Yes, but using the router would complicate the stack, this was easier
The system is very modular, I.e. a service for managing indexes, and then one for managing bots, etc.
It makes development much easier to decouple, but it also means that I can’t just stick a router in there without breaking that decoupling principle
Interesting!
So it's like a private bot for the University or you do have code available on GitHub
Interested to check the code out
I think the eventual plan is to make it public OSS, but it’s not my call so I can’t riiiiiight now
The stack is pretty cool though, I’ll get some screenshots
I see, I see 👀. No worries
It’s a series of servers to create and many manage chat bots, but it’s not one singular one bot
Ideally it will scale to several hundred bots, managed by individuals at the school
Then use GPT4 VISION to read the code and let gpt4 write the rest of the code 😆
The “agent” we build actually lets combines several “bots” (each bot has their own index) into one contiguous unit that “looks” seamless within the chat UI
Sounds really amazing 🤩 ,
One question how's the speed for response?
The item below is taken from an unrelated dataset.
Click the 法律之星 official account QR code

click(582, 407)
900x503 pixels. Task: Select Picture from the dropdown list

Very interesting. I hope to end with this PoC in this week, so if you're interested in change some experiences later it'll be great to stay in touch. In my case the agent ingests from indices with embedded information from many specialized documents sources to generate code for Mermaid diagrams and generate high-quality IaC (currently focused on AWS CDK)
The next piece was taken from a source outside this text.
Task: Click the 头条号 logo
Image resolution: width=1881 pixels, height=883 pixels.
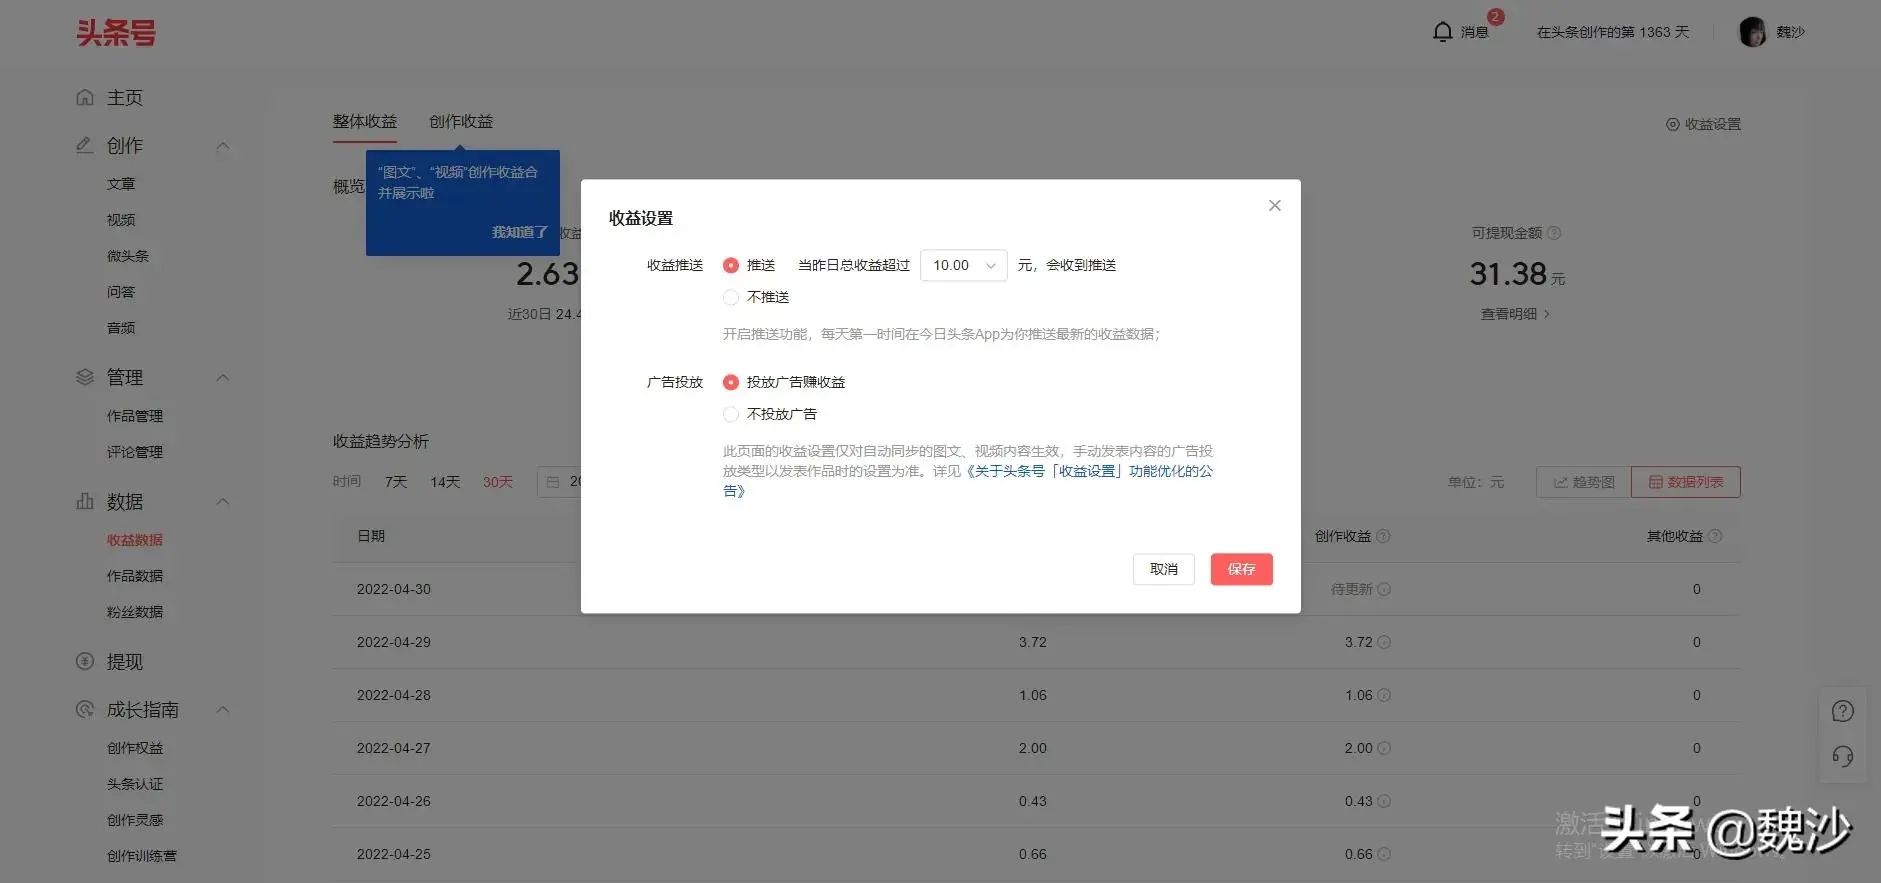Action: (116, 33)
Small overhead for the HTTP request to pick which bot. Other than that, nothing
We use a Qdrant vector DB backend
Nothing is ever stored in memory, so there is no “load phase” for bots. When you use a bot, a transient bot class is made, queried, and quickly discarded
Got that idea when we visited Microsoft and they showed us their semantic kernel
Nooo, Canada has a “Microsoft Technology Centre” in their HQ and they bring in partners to help them get started with Azure OpenAI. The university is a partner and I was very lucky to tag along to that meeting
I have to say your project is getting cool and cool as we speak 🤩
I made a bot for my company as well. I'll start exploring this now 🙌
I’m no expert but I’ve gone through three iterations before landing on my final architecture that we think is ready for piloting
So if you have any questions or ideas let me know cause I love to learn new stuff 😁
Sure, will do.
This is actually interesting!!
I’ve never had as much fun on a project as this one
I hope your project gets live soon and they open source it as well 😅
Same here, but let me write unit tests first LOL
I hope to see that results very soon!
@isaackogan I have some thoughts about the loading stage: my solution needs to adapt to high-compliance environments (banks for example) where teams are always concerned to share information to be stored in some external vector stores. Do you have any experience on constraints when loading data locally?
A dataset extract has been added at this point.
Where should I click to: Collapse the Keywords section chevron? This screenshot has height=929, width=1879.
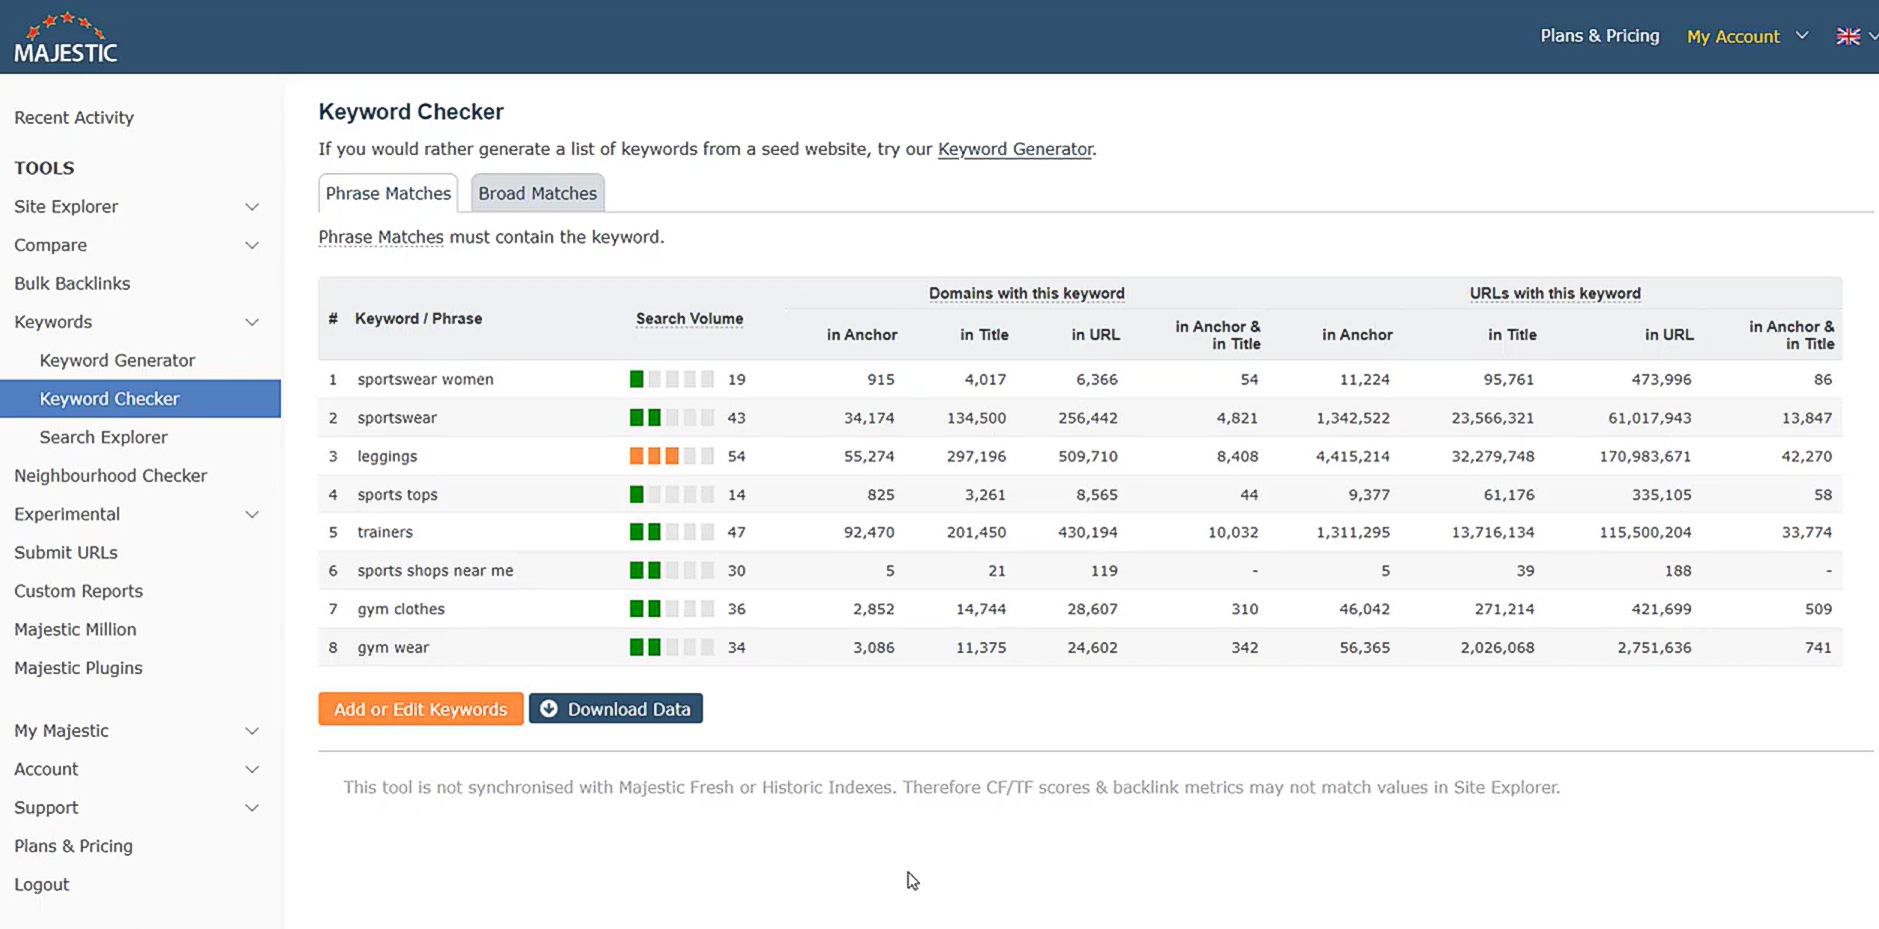click(252, 322)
Thinking in kind of basic business model: the idea is to share sort of community version where you only work and load required knowledge docs in your local environment or local vector store engine. And with the business version customers can load in their projects our “embedded knowledge” (actually stored in the cloud) as exposed tools that enhance the agent responses
Hmm @Erick Calle Castillo we’re not too worried about data security because we have on premises servers
Right now our pilot is running in a VM on a not-so-VM ~300m from my desk
Depending on how strict of a concern, you could implement it so that the vector store is local
For example your app spins up a Vector DB on each client computer running your solution
They’re very lightweight so memory or CPU footprint wouldn’t be an issue
That would be a really decentralized approach
Some centralized data everyone has access to (or even role-based access) and some local data per-client
@isaackogan It sounds really interesting, is there documentation where you can get the basis of your work? Or did you create or implement the code on your own?
It's been my own work since May of this year
@isaackogan Let me see, if I understood you, you have created an immense amount of information stored in indexes, is that in vectors or nodes? Then to find the best match, you search the indexes, creating for each search an agent whose life ends at the end of the search and passing the information to another agent to show it to the user. Of course, since it is a university, the information is divided into multiple parts according to the specialty. My question would be, you say that there are several bots, is a bot (chatbot) an agent for you?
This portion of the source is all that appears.